“Non
sono lucido, ieri ho bevuto più di quello che dovevo. Sai,
gli obblighi del ruolo”. Admir è stanco, il giorno
dopo aver fatto da testimone al matrimonio del suo migliore amico.
Per la cerimonia, ma anche per il viaggio che lo ha riportato fin
qui da Torino.
Mancava da casa dallo scoppio della guerra, nel
1992. Era tornato solo l’estate scorsa per aiutare il padre
a risistemare la casa. E confessa che a differenza dei genitori
non aveva il minimo desiderio di tornare: “Berko è
un amico, non potevo dirgli di no”.
Berko e sua moglie Fachrina sono due bosniaci come tanti, in un
certo senso è stata la guerra a farli incontrare. Profughi
fin dall’adolescenza, si sono rifatti una vita in Germania:
è là che si sono conosciuti. Ed è là
che torneranno dopo il viaggio di nozze. Però il
giorno del matrimonio hanno scelto di trascorrerlo a casa.
Una giornata di festa per Kolibe, che ha richiamato amici e parenti
da una decina di paesi d’Europa.
“La situazione – spiega Admir l’indomani - era
strana. Penso sia per questo che la gente si ricostruisce la casa,
per sensazioni come quella di ieri sera. Fare il matto e sapere
che sei a casa tua è qualcosa che in Svezia o in Italia non
puoi fare. Là ci troviamo bene magari. Ma è
diverso sentirti a casa, fra la tua gente. E poi –
aggiunge con un orgoglio – è stato un vero matrimonio
tradizionale”.
Anche
se nessuno è musulmano praticante, il cerimoniale
si applica con rigore. Prima si va tutti a casa della sposa.
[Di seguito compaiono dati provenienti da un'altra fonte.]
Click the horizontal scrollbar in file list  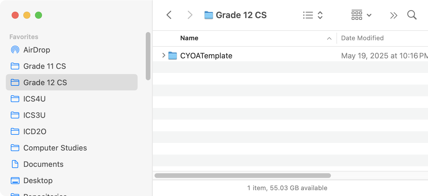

Lo sposo aspetta fuori, sta alle famiglie combinare. La trattativa
si svolge davanti a un caffè. I familiari di lei, ovviamente,
si fingono contrari. Allora spetta al testimone mercanteggiare e
promettere ricchezze in quantità. Quando il padre, dopo un
po’ di tira e molla, dice che si potrebbe combinare, la sposa
sale in camera a prepararsi con l’aiuto delle damigelle. Sulla
porta c’è la transazione ufficiale: “Una compravendita
scherzosa, è chiaro. Ma i duecento euro che ho sborsato erano
veri”.
L’acquisto dà il via alla festa in giardino,
con alcolici e balli per tutto il pomeriggio. La famiglia della
sposa prepara degli ornamenti da appuntare sugli abiti degli invitati.
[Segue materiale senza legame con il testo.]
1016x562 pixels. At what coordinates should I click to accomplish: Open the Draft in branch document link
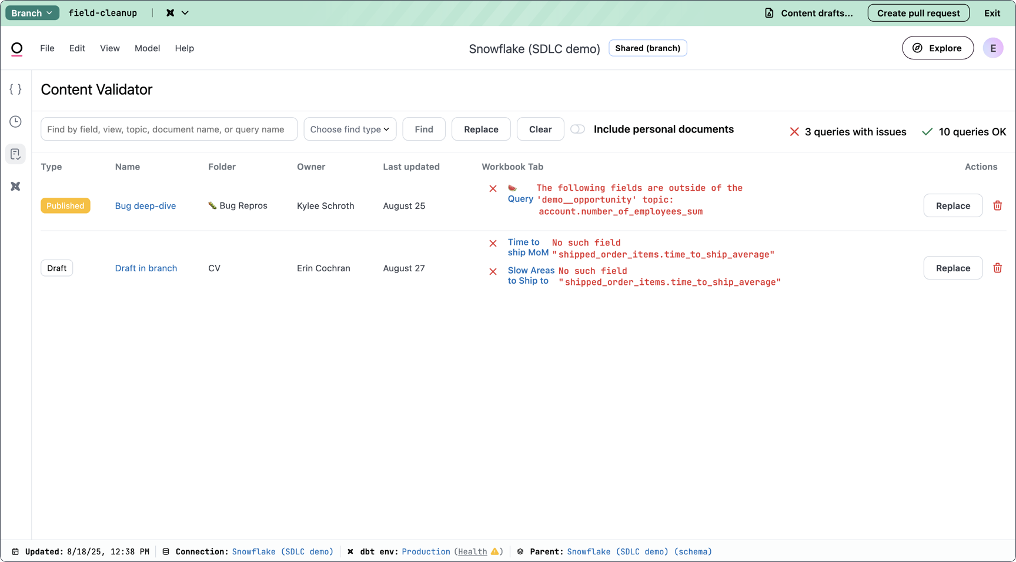146,268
Il testimone resta accanto alla sposa per impedire che qualcuno
la rapisca, o le rubi una scarpa prima che le nozze siano celebrate.
Il matrimonio si celebra in comune, dove arriva una fila di auto
strombazzanti.
“Sono distrutto, non so se per il vino o per la situazione.
Sembrava un film, io sotto un tendone pieno di estranei che undici
anni fa erano miei compagni di scuola. C’era aria di festa,
tante belle ragazze che magari conoscevo da bambine, e la domanda
che ho ricevuto più di frequente era: Admir, quando tocca
a te?”. Ma non riuscirei mai a vivere qui pensando
che i miei vicini mi bombardavano. Adesso mi salutano magari.
S’informano: Come state? Inutile, non potrò mai abituarmi.
Anche se ieri sembrava tutto come prima”.